Dr. Menick also excised excess soft tissue to make a flat sidewall, a deep alar crease and a convex alar margin. "Incisions hidden in contour lines between subunits permit precise soft-tissue incision and are unseen, not just because they're hidden, but because the contour is correct," he says.
In another case, a 62-year-old female patient that Dr. Menick treated had a composite defect that extended onto her upper lip, medial cheek and nose. Dr. Menick says her nose required cartilage replacement and a forehead flap.
"We repaired her incision by making an incision in the right nasolabial fold, undermining the cheek skin, pulling it medially and using that excess advancement or dog ear lateral to the commissure to fill in her upper lip," he says, adding that he also marked where her alar crease should fall based on a pattern made from her contralateral alar crease.

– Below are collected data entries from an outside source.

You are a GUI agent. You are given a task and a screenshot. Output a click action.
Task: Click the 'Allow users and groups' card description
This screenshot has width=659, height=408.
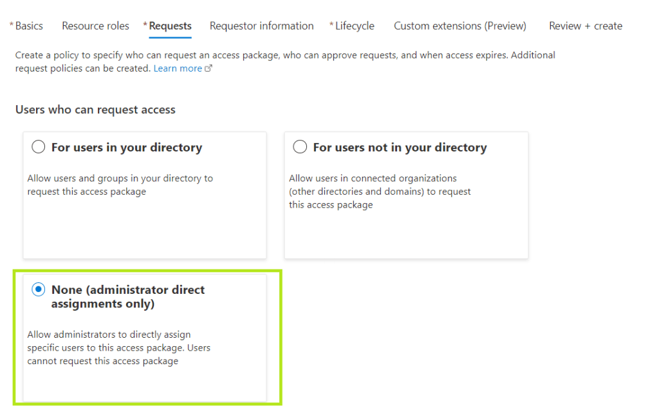pyautogui.click(x=120, y=185)
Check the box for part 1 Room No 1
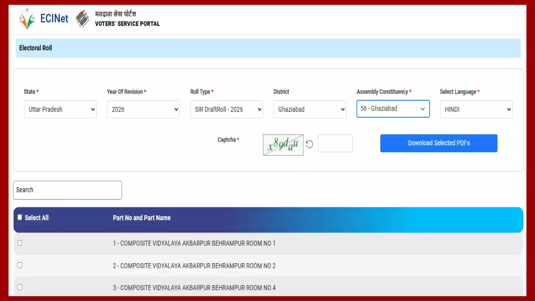Viewport: 535px width, 301px height. point(20,243)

"She then underwent nose reconstruction with a separate flap," Dr. Menick says. At the time her pedicle was divided, "She had a visible scar across her lateral upper lip unit, and no nasolabial fold." Dr. Menick says that when he divided her pedicle, he inserted it superiorly as a small inverted V at the brow. He also sculpted her nasal sidewall and deepened her alar crease by elevating the inferior flap inset.
Again using a pattern drawn from the contralateral side, he then thinly elevated skin over the area where her alar crease would be and excised soft tissue and subcutaneous fat down to her intact orbicularis muscle, creating a flat plane. Finally, he re-inset the elevated skin with quilting sutures for deep closure and skin closure, he says.